§ **SOURCE DOCUMENT**
--------------------

The Siebel Web Engine will provide HTTP listening services and invoke a workflow process through a business service method. This workflow process will accept the incoming XML document and pass it through an integration object into the business object to update Siebel data. Use the following Siebel components:

The Siebel Web Engine

Workflow process

Business services

Note the following prerequisites:

The Enterprise Application Integration (EAI) component group must be enabled (as in Figure 5).

The Thin Client component group does not need to be running.

Figure 5. The Siebel Web Engine

Figure 5. The Siebel Web Engine

Setup Process

The setup process for developing the TT connector involves:

Creating the workflow.

Setting up the configuration files.

Envoking the workflow through a URL.

Creating a new LOV.

Create the Workflow

To create the workflow

1.

Log onto the Siebel client and navigate to Screens > Siebel Workflow Administration > Workflow Processes > All Processes (as shown in Figure 6).

2.

Create a workflow titled Microsoft Connector (the same name as the business service). Click the Process Properties tab, and add the following variables:

SR message with a type of hierarchy.

<Value> with a type of binary

3.

From the palette of Process Designer, add a start, two business services and an end (as shown in Figure 6).

4.

Edit the first business service and choose EAI XML Converter as the business service and XML Document to Integration Object Hierarchy as the method. Create a new input argument, choose XML Document, set the type to Process Property and choose <Value> as the property name. Create a new output argument and choose SR Message as the property name, with Output Argument as the type and Siebel Message as the output argument.

--------------------

§ **THINGS TO DO**
a - According to the Siebel integration text, what does the workflow process do with the incoming XML document, and to what end? Answer in one to three sentences.
b - Please resume the Siebel integration text from the point where it stops.
The listing that follows was taken from a different source.

--------------------

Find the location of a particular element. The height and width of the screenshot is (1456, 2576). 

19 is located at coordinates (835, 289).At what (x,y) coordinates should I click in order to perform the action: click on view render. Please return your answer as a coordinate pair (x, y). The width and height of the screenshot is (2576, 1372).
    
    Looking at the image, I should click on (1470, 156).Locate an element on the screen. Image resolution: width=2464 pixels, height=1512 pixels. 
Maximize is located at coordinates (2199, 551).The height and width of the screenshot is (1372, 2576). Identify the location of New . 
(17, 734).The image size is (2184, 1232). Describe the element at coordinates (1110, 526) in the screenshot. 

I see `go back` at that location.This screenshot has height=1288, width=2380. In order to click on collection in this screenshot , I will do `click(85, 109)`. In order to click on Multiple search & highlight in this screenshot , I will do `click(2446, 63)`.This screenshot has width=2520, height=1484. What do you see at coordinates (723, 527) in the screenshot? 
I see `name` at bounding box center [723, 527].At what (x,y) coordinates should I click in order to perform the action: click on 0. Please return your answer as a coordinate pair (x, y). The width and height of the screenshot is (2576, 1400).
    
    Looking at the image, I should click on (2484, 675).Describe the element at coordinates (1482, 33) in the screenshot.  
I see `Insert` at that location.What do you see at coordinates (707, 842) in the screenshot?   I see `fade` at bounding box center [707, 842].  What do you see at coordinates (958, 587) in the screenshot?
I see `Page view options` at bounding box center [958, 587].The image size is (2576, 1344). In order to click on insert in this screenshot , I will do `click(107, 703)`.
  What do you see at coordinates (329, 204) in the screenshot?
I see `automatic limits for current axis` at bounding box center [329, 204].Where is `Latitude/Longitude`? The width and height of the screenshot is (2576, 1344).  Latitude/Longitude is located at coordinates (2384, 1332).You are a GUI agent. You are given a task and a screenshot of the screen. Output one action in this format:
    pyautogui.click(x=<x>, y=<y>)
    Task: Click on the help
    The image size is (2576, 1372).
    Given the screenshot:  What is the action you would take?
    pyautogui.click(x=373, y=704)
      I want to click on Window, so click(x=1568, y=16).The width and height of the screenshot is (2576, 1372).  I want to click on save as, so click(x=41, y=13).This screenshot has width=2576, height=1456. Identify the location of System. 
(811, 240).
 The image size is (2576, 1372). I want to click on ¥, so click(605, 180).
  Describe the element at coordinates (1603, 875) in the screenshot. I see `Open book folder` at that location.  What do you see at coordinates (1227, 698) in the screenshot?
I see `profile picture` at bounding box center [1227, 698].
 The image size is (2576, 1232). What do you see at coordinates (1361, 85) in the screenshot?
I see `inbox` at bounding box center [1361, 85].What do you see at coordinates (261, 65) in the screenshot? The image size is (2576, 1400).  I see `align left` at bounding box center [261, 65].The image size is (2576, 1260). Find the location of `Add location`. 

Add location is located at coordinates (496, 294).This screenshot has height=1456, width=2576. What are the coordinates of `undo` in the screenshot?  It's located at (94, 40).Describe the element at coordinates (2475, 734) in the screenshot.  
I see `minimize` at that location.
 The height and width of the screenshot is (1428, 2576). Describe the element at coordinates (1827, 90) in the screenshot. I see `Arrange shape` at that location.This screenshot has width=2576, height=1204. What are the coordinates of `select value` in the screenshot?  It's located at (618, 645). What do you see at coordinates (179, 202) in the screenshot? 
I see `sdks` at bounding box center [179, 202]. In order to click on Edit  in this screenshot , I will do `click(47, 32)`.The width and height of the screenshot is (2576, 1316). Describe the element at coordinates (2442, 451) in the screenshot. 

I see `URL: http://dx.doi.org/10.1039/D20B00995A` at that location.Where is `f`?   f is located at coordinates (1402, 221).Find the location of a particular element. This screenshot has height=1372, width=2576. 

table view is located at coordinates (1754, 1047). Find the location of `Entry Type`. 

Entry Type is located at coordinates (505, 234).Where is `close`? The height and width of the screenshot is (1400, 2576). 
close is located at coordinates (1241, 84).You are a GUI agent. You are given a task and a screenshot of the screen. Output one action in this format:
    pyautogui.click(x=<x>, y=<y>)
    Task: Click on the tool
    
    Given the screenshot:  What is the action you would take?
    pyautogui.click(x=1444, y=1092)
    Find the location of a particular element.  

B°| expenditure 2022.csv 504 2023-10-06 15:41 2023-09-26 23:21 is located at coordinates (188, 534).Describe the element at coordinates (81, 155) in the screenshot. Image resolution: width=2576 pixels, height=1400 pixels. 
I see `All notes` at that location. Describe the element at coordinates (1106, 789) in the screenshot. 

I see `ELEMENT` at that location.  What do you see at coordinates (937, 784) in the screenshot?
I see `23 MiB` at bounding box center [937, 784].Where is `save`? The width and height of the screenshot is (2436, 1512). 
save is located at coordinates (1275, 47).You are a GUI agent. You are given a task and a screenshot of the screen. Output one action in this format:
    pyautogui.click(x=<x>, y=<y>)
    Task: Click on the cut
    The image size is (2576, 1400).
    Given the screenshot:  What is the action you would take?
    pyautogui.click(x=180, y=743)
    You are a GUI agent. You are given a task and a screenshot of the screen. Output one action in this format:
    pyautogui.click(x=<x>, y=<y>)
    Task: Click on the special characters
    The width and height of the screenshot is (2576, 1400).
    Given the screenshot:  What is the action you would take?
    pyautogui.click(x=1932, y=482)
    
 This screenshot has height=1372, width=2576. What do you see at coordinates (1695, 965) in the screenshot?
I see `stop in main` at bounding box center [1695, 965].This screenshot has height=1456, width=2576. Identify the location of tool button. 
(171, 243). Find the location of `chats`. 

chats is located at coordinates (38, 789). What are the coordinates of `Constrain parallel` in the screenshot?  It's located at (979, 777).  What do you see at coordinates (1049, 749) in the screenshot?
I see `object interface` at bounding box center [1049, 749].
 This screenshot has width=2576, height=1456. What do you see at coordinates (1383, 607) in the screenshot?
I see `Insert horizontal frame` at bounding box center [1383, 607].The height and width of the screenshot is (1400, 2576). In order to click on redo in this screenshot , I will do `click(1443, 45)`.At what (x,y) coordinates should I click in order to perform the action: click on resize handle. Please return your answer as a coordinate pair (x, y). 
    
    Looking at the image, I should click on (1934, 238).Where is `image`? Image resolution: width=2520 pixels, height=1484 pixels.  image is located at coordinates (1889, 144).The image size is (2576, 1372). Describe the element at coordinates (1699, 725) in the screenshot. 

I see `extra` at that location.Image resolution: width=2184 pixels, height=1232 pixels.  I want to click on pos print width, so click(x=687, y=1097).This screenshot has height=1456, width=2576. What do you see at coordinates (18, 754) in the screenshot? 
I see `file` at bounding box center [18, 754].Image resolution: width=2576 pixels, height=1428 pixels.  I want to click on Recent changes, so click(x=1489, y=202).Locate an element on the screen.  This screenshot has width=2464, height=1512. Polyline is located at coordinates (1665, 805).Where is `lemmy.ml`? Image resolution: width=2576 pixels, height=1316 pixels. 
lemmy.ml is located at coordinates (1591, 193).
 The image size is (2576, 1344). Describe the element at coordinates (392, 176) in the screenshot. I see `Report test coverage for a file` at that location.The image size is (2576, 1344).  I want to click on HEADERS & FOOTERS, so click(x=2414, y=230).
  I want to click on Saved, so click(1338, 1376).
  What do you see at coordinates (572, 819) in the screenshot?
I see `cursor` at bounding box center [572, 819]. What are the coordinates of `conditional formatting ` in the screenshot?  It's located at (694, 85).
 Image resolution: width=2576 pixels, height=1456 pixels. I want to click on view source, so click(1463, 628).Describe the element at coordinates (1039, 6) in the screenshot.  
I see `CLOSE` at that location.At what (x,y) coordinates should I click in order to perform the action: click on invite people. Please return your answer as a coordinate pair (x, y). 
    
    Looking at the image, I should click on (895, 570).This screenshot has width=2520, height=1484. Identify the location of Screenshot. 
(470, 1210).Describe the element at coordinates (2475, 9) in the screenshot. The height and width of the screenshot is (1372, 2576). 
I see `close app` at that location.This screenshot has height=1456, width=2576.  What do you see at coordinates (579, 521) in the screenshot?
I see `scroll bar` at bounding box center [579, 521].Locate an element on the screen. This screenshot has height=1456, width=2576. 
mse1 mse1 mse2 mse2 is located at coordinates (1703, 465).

--------------------

§ **ANSWERS TO THE PROBLEMS**
a - The workflow process accepts the incoming XML document and passes it through an integration object into the business object. This is done to update Siebel data.

b -
5.

Edit the second business service and choose EAI Siebel Adapter as the business service with Insert or Update as the method. Create a new input argument and choose Siebel Message as the input argument with Process Property as the type and Account Message as the property name. Add an output argument. Choose <Value>, designate the type to be Literal and add the following to the value:

<h1>Update Completed</h1>

Figure 6. Creating the workflow

Figure 6. Creating the workflow

Set Up the Configuration Files

To set up the configuration files

1.

Edit eai.cfg to include the following section:

[HTTP Services]

  SiebelMOM = SiebelMOM

[SiebelMOM]

  Mode = Document

  Service = Microsoft MOM

  Method = RunProcess

2.

Modify eapps.cfg to allow the inbound HTTP transport by adding EnableExtServiceOnly = TRUE for the EAI application.

Invoke the Workflow Through a URL

Invoke the workflow through a URL as given in the following example:

Note: Some of the lines in the following code have been displayed on multiple lines for better readability.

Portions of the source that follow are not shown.